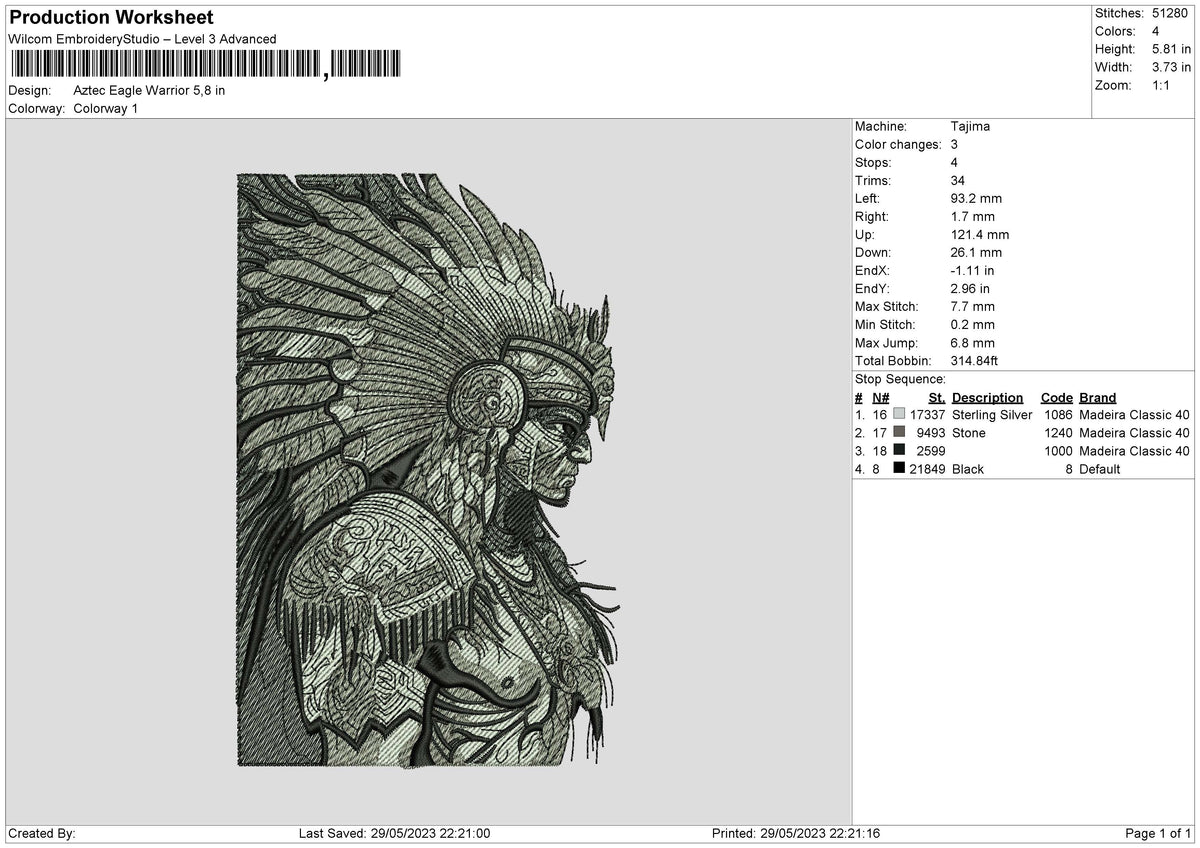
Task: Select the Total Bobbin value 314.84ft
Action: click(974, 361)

--------

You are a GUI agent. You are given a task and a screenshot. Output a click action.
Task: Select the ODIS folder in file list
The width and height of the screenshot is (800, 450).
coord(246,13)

--------

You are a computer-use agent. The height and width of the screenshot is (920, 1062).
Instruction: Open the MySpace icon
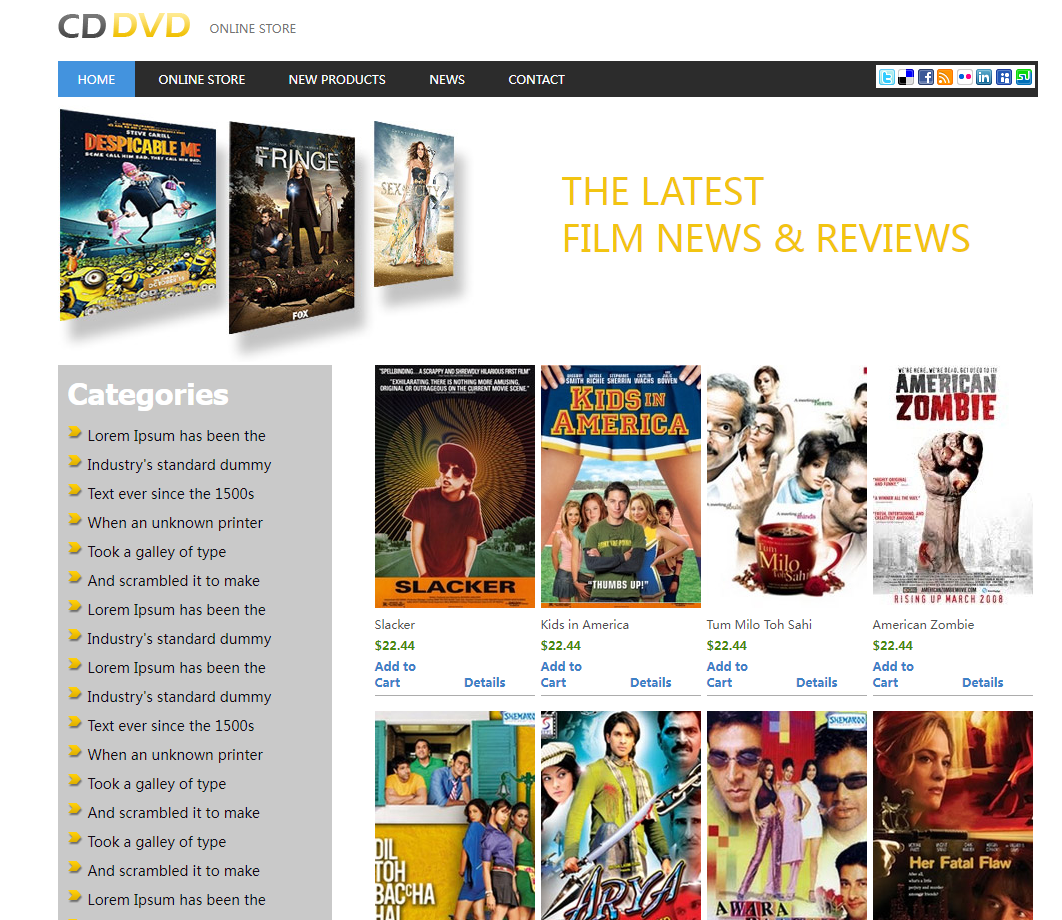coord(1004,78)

--------

* **EXERCISE INSTRUCTIONS**: Which lines hold the string "agent"? Copy all of them from the data above.

* **EXPECTED OUTPUT**:
You are a GUI agent. You are given a task and a screenshot. Output a click action.
You are a computer-use agent. The height and width of the screenshot is (920, 1062).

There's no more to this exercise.